Siyasi isimlerle görüşme yapmasında yadırganacak bir durum olmadığı görüşünü paylaşan Uzgel, “Ana muhalefet partisi lideri Türkiye'yi yönetmeye adaydır. Dolayısıyla onun bir uluslararası görünümü olabilir, uluslararası bağlantıları olabilir. Bunu da seçmene anlatabilirdi“ diye konuştu.

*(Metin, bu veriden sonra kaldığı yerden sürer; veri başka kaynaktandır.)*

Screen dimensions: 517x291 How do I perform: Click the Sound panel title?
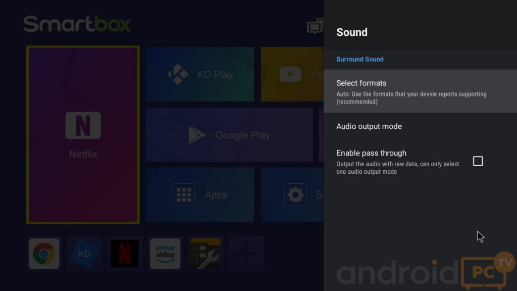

“Türk- Amerikan ilişkilerinde radikal bir değişiklik olmaz“

“Erdoğan seçimleri kazanırsa ki yakın görünüyor ve Biden yönetimi devam edecek, 2025 başına kadar ilişkilerin dinamiğinde önemli bir değişiklik olmaz. Biden yönetimi yeni bir ilişki safhasına geçmez. Erdoğan’ın da ilişkileri açacak elinde fazla bir imkan yok zaten“ diyen Prof. Uzgel, “Kim gelirse gelsin, Türk Amerikan ilişkilerinde radikal bir değişiklik yapacak imkanı, aracı çok fazla yok. Yani Biden yönetimi mesafeyi korur. Erdoğan da var olan ilişkiyi sürdürür ama elindeki bazı araçları mesela İsveç'in NATO üyeliği gibi konuları hani Amerika ile ilişkileri de yakınlaşmak için bir araç olarak bir koz olarak kullanabilir. Ola ki Trump seçilirse aday olur, kabul edilir ve seçilirse o zaman ilişkilerin niteliğinde bir değişiklik olur. Çünkü Trump, Erdoğan ve Erdoğan gibi liderlerle çalışmayı tercih eden bir lider“ dedi.

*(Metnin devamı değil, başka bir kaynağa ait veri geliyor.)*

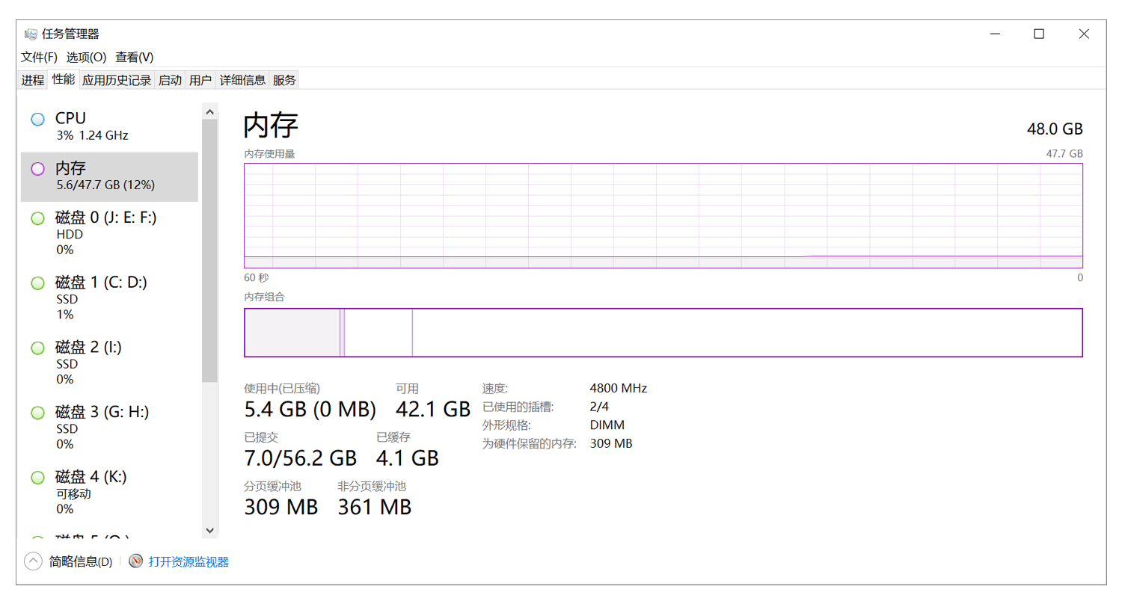Select the disk 1 (C: D:) green icon
Viewport: 1122px width, 607px height.
click(x=37, y=283)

Kongre’nin Erdoğan yönetimine bakışının son derece negatif olduğu izlenimini paylaşan Prof.İlhan Uzgel, “Kongre’deki hem merkez sağ Cumhuriyetçi hem de Demokrat kesimleri karşısına almış. Yani son derece negatif bir imajı var anladığım kadarıyla. Dolayısıyla Kongre’nin Erdoğan yönetimine bakışının eğer seçimleri kazanırsa düzelmesi için daha çok şey yapılması gerekiyor. Bunun için çaba gösteriyor. Özellikle İsrail ile ilişkileri düzeltmek, Yahudi çevrelerine yakın ve sempatik olmak açısından özellikle oradaki büyükelçi de çok uğraşıyor. Bu çabaların devam edeceğini düşünüyorum ama o kadar çok eşik aşıldı, o kadar çok sorun yarattı ki Erdoğan’ın, Kongre’deki havayı dağıtması, kendi lehine çevirmesi çok zor olur“ diye de ekledi.

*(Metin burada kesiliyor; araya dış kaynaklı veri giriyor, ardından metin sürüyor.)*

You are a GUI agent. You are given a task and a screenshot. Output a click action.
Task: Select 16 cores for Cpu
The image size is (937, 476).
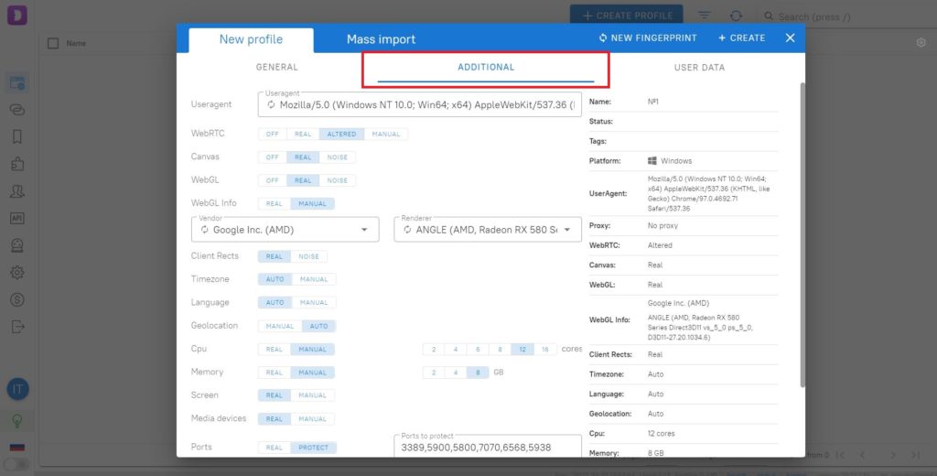coord(545,350)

“Göçmen, sığınmacı karşıtlığına dayalı bir milliyetçilik hakim“

Türkiye’nin seçim güvenliği konusunda geriye gittiğini dile getiren Prof.Uzgel, “Seçim güvenliğinde başlıca sorumlu hükümettir. Çünkü Yüksek Seçim Kurulu üyelerini atıyor. Aslında tarafsız olması gereken partilerüstü olması gereken kurullar, Erdoğan'ın daha çok denetiminde, iktidarın denetiminde. Dolayısıyla seçimin güvenliğinden düzgün bir şekilde kurallara uygun ve hilesiz yapılmasından hükümet sorumlu fakat bu sorumluluğu yerine getirmediği seçim sonuçlarını birçok yerde kendi lehine dönüştürmeye çalıştığını biliyoruz“ yorumunda bulundu.

Türkiye'de göçmen, sığınmacı karşıtlığına dayalı bir milliyetçilik olduğu vurgusu yapan Prof.Uzgel, “Seçim kampanyalarını milliyetçi söylem domine etti“ dedi.

Prof.Uzgel, “Çok uzun yıllar bizim demokratik, seküler, dünyaya açık bir Türkiye toplumu, yolsuzluğun olmadığı, insan haklarına, hukukun üstünlüğüne saygı duyulduğu bir ülke yolundaki beklentilerimiz hep kötüye gitti O yüzden yani bu bizi bir miktar karamsarlığa da itiyor“ değerlendirmesinde de bulundu.

HDP ve YSP ile Ata İttifakı üyelerinin desteğine de değinen Prof.Uzgel, söz konusu tabloda küçük partilerin marjının, hareket kabiliyetinin çok arttığına işaret etti.